- Quoted text -
It is almost two years since (not provided) began to pollute keyword reports in Google Analytics organic search reports.
Since that time, the proportion of searches that are logged as ‘(not provided)’ rather than with their actual search keywords has grown.
This blog post looks at the rate of that growth and wonders when it will stop.
The data sources
To gather the data for this we examined 5 websites across different sectors.
Firstly let’s look at the proportion of searches that return ‘(not provided)’. To give a smoother, easier to view visualisation, we show a 30 day moving average for this proportion.
Site 1 is in the Youth sector.
This shows, as you’d expect, the first showing of ‘(not provided)’ in October 2011. It is touching 50% by the end of August 2013. In actual fact, some individual days at the end of August are above 60%, but this is yet to emerge in the moving average.
Site 2 is in the Health and Beauty sector.
This graph shows, that for this site at least, the impact of ‘(not provided)’ while still clear, is less pronounced than site 1. The 30 day average doesn’t reach 40% by the end of August 2013. There are individual days in the data at the end of August pushing 50%, however, so this will obviously change the average as time goes on.
Site 3 is in the Tourism and Culture sector.
Similar to site 2, the impact of ‘(not provided)’ is evident, but less pronounced. However, there is strong growth in its impact late in the time period. Like site 2, there are a few individual days pushing the 50% barrier at the end of August that will affect the 30 day average moving forward.
Site 4 is in the Government sector.
Again this site demonstrates a relatively modest impact from ‘(not provide)’ until recent growth. The moving average has yet to reach 40%. However, there are many recent individual days that are above 50%, which will drive the moving average up in the coming weeks.

- Requirement 1 -
In the post about "(not provided)" keyword data, translate this sentence into Spanish: "To gather the data for this we examined 5 websites across different sectors."

- Material provided -
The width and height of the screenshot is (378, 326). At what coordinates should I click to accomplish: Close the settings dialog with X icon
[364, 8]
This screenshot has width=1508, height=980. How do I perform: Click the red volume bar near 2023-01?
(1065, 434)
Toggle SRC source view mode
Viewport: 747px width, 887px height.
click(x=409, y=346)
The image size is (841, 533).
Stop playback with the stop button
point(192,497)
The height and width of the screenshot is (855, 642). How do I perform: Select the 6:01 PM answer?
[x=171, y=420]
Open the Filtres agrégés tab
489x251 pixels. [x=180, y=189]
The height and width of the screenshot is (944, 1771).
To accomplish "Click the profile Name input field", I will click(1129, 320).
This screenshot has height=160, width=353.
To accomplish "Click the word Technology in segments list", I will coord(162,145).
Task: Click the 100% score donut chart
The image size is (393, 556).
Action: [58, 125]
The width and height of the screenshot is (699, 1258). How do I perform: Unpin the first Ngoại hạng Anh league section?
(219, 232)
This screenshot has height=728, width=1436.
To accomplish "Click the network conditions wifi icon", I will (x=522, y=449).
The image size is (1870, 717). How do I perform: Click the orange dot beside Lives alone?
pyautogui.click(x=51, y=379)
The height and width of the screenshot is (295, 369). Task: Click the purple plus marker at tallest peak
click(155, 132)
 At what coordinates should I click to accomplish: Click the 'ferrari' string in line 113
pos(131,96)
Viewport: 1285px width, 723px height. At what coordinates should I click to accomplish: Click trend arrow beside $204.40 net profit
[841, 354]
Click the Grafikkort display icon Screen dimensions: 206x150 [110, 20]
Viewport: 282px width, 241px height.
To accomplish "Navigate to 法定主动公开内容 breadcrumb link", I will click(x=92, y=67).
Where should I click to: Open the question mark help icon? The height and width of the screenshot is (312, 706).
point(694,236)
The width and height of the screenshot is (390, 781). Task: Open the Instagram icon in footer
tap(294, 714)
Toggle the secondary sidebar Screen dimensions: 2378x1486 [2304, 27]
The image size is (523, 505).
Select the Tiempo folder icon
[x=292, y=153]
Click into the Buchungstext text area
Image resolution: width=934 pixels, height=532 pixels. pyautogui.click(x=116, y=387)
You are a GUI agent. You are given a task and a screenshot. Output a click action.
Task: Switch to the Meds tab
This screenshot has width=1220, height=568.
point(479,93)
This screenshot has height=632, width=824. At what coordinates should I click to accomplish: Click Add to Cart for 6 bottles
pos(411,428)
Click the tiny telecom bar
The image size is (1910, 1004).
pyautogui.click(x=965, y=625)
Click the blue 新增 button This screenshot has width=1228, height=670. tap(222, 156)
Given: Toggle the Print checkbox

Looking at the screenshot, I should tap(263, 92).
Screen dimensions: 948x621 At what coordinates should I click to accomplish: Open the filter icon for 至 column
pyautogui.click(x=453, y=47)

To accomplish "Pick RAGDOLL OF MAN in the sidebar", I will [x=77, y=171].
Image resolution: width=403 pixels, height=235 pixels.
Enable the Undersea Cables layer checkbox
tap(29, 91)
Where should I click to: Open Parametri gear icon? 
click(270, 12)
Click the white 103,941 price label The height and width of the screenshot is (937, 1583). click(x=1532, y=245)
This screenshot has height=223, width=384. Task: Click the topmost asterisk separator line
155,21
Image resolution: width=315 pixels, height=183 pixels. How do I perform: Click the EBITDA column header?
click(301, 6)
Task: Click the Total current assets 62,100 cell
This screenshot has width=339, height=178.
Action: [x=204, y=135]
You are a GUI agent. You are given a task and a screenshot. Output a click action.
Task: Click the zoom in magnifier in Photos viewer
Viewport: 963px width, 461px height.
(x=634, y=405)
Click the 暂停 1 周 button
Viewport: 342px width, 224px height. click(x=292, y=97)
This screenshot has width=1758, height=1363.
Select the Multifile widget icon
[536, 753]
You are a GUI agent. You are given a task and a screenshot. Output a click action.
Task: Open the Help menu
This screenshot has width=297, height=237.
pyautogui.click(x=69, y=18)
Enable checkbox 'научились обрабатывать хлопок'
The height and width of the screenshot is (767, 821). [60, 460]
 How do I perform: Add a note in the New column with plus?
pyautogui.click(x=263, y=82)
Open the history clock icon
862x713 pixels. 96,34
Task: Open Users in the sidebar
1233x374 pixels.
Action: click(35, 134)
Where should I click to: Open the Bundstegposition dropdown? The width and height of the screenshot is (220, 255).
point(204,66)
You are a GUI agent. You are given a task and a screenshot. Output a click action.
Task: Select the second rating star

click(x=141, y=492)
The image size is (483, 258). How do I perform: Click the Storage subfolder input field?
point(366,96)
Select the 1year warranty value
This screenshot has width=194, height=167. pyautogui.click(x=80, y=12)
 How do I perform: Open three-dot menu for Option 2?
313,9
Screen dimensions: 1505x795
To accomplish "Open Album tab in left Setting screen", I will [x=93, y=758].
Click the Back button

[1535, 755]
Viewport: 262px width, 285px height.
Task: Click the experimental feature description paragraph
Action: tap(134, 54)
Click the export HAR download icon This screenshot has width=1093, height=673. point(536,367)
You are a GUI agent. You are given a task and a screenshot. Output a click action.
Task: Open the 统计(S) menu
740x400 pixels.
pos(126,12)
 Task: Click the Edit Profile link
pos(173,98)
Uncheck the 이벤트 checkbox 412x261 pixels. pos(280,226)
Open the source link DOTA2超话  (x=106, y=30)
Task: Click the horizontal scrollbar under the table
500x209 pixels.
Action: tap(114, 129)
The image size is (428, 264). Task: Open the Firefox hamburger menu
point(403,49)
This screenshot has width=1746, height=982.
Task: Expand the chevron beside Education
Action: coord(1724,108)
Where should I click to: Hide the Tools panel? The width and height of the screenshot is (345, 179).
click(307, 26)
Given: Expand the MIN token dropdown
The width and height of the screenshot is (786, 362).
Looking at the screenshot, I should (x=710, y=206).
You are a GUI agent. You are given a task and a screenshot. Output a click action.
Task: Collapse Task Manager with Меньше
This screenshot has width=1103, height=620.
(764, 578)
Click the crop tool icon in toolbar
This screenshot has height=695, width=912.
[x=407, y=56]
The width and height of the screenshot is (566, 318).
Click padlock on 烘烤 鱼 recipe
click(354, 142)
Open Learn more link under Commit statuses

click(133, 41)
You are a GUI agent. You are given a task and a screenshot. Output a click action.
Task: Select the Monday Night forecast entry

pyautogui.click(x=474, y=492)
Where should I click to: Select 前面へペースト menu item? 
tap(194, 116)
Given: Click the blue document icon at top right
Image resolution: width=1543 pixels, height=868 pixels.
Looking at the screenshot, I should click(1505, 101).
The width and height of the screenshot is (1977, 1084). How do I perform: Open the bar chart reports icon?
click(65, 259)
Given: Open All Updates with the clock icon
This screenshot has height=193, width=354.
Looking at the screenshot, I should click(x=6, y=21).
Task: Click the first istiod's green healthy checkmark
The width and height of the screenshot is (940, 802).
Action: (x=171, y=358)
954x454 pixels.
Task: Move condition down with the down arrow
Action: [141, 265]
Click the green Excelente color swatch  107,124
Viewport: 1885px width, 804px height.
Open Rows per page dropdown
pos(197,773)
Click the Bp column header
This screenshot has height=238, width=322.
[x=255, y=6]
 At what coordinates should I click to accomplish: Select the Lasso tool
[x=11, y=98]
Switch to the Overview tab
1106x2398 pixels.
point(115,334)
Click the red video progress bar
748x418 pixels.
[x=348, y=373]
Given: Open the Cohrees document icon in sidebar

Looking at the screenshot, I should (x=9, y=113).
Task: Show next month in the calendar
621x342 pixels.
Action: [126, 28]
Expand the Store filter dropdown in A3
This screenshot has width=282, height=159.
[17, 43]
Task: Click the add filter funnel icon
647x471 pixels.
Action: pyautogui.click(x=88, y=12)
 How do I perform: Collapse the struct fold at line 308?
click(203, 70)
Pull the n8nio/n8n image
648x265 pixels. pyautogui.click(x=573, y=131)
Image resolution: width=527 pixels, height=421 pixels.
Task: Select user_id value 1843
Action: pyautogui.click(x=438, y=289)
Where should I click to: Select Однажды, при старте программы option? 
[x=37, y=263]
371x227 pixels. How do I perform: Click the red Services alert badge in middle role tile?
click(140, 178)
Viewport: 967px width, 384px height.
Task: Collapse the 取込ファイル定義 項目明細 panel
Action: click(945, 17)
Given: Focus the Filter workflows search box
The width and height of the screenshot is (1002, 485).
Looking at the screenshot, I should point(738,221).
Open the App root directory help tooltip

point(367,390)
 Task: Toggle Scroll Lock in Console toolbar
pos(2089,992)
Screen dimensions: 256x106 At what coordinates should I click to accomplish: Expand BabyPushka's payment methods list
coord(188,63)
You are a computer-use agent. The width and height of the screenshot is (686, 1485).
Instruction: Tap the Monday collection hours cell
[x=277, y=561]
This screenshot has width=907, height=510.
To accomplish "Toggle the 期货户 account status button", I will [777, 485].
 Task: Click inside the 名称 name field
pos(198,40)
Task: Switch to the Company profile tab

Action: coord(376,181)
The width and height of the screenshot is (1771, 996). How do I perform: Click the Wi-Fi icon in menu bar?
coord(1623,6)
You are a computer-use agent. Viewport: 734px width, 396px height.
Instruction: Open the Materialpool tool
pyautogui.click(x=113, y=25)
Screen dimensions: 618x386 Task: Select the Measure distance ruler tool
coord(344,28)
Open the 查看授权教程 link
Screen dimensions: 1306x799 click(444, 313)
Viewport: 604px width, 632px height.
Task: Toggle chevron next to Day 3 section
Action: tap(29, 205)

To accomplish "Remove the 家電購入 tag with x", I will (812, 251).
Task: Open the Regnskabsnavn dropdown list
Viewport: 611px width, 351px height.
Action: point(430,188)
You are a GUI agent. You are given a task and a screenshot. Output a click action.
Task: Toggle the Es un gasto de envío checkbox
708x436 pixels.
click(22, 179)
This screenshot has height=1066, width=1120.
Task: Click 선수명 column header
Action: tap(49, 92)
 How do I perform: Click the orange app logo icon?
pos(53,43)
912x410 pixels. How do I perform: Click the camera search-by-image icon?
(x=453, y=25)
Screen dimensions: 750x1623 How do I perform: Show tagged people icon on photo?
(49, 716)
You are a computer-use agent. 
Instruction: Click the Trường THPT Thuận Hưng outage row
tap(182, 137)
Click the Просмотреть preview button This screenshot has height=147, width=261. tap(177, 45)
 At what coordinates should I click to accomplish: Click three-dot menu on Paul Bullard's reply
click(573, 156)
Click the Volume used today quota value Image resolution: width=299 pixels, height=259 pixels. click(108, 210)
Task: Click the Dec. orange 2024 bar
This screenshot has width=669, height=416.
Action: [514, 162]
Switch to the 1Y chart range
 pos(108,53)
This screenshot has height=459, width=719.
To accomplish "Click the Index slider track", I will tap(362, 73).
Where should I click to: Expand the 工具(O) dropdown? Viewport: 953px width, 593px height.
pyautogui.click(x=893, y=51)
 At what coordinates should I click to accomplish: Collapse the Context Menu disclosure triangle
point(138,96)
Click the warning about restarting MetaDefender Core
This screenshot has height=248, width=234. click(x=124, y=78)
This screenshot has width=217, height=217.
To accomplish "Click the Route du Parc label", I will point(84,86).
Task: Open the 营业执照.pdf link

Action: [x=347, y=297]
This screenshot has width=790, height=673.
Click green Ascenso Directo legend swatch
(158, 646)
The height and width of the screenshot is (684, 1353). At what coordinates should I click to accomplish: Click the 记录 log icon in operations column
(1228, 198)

- Requirement 2 -
Pick out every line of the records that contains the word "green", and copy each one.

- Expected output 1 -
Para reunir los datos para esto, examinamos 5 sitios web de distintos sectores.

- Expected output 2 -
Task: Click the first istiod's green healthy checkmark
Click the green Excelente color swatch  107,124
Click green Ascenso Directo legend swatch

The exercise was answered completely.